The pathogenesis of DR is multifactorial, and a number of interconnecting events including capillary endothelial vascular dysfunction and retinal pericyte loss as a result of hyperglycemia; local inflammatory activity with upregulation of proinflammatory mediators, interleukins, and growth factors; cellular hypoxia; oxidative stress; breakdown of the blood–retinal barrier; and retinal neurodegeneration have been reported.611 Full understanding and the sequence of these underlying mechanisms remains unclear. The pleotropic mechanisms of action of long-chain polyunsaturated fatty acids (ω-3 PUFAs), particularly docosahexaenoic acid (DHA),1222 as well as the xanthophylls, lutein and zeaxanthin,2325 are involved in the molecular pathways implicated in DR (Figure 1)15,17,2334 and support the rationale of dietary supplementation with DHA and xanthophyll carotenoids in DR.

Figure 1 Effects of DHA/ω-3 fatty acids and lutein/zeaxanthin on pathways leading to DR.
Abbreviations: DHA, docosahexaenoic acid; DR, diabetic retinopathy.
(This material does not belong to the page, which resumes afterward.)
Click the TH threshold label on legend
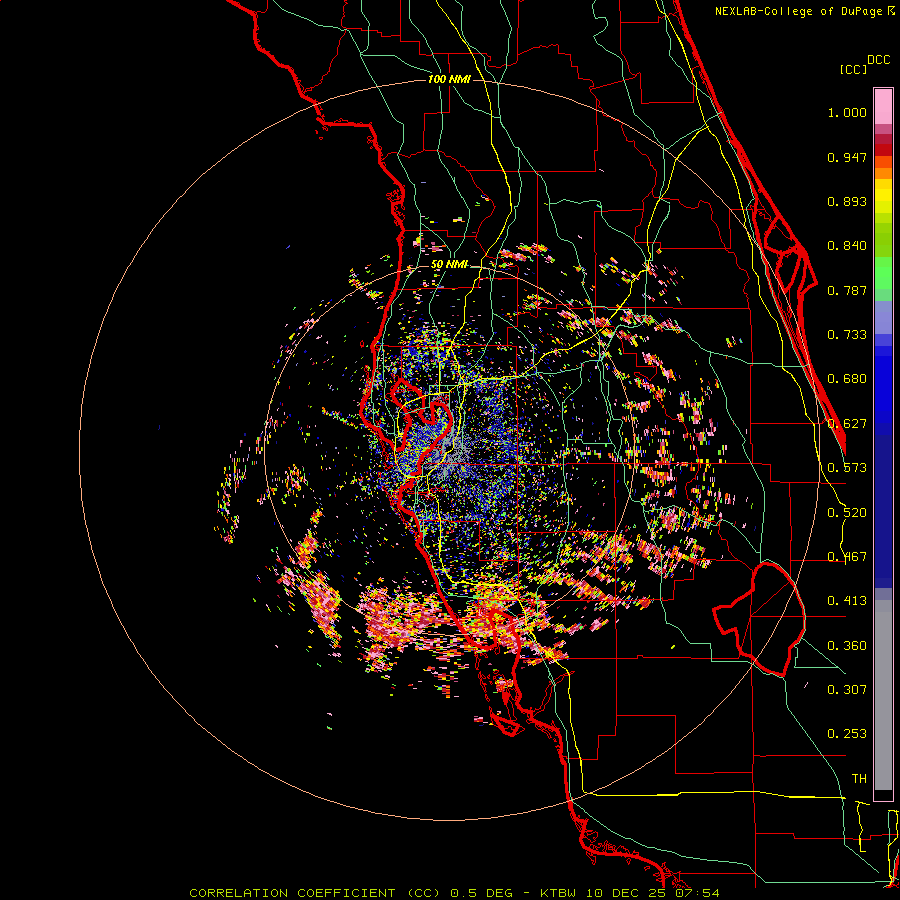Viewport: 900px width, 900px height. click(x=859, y=778)
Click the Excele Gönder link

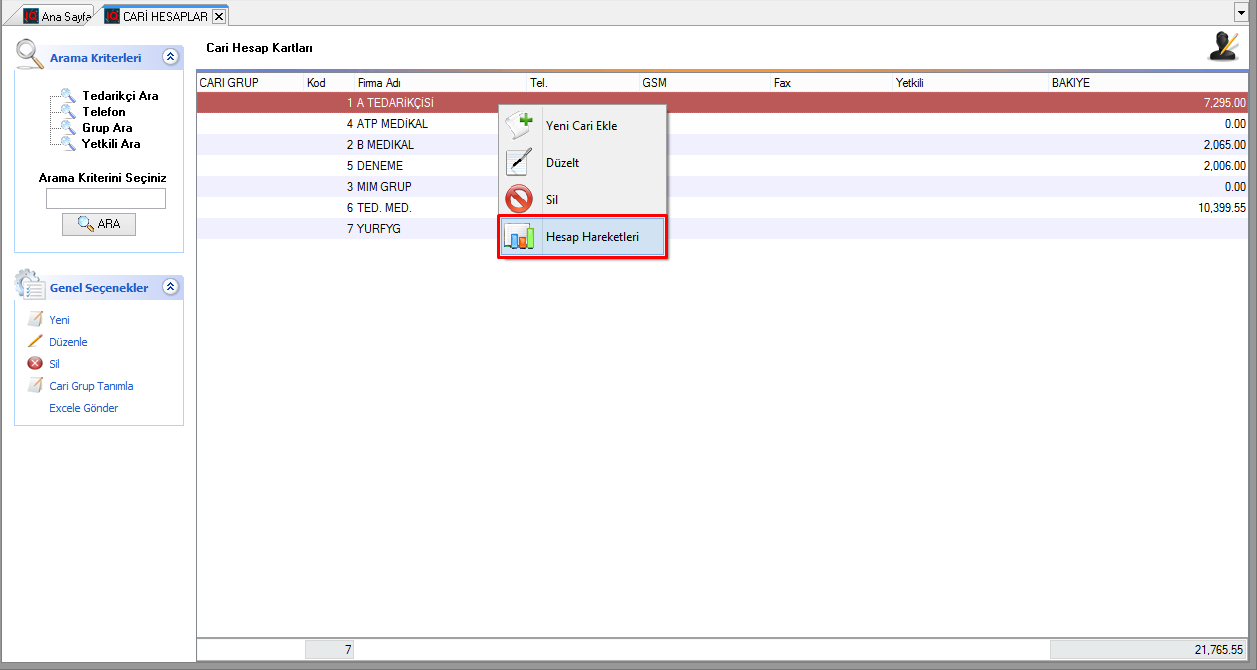[83, 408]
However, there is little evidence of real-life outcomes of dietary supplementation with DHA in patients with DR. In a randomized controlled study of patients with diabetic macular edema (DME) treated with intravitreal ranibizumab, the addition of a dietary supplement rich in DHA reduced macular thickness after 2 years of follow-up as compared with ranibizumab alone.35 This anatomical improvement was accompanied by a trend for an amelioration of visual acuity.35 In patients with DR and well-controlled diabetes, increasing PUFA intake was associated with a reduced likelihood of the presence and severity of DR.36 Interestingly, in a study of lipidomic analyses on red blood cell membranes from controls and type 2 diabetes patients, a significant decrease in levels of DHA and arachidonic acid in erythrocytes of diabetic patients with and without retinopathy was observed.37 This observations provide a good rationale to supplement the diet with DHA, although DHA is mainly used for its anti-inflammatory, antioxidant, and antiangiogenic effects.1417,22

The possibility that DHA supplementation could prevent the progression of DR acting on an early stage of the disease is an appealing hypothesis. To this end, a prospective controlled study was designed to assess the effectiveness of dietary supplementation with a high rich DHA oral nutraceutical formulation in patients with nonproliferative DR (NPDR). Microperimetry, a relatively new and extremely sensitive method for studying retinal and optic nerve diseases, was used to assess macular function. Evaluation of subtle changes in macular function with an objective method, such as microperimetry, may support the advantage of early DHA supplementation in diabetic subjects with incipient DR. To our knowledge, studies on macular function using microperimetry in asymptomatic patients with type 2 diabetes and NPDR have not been previously reported.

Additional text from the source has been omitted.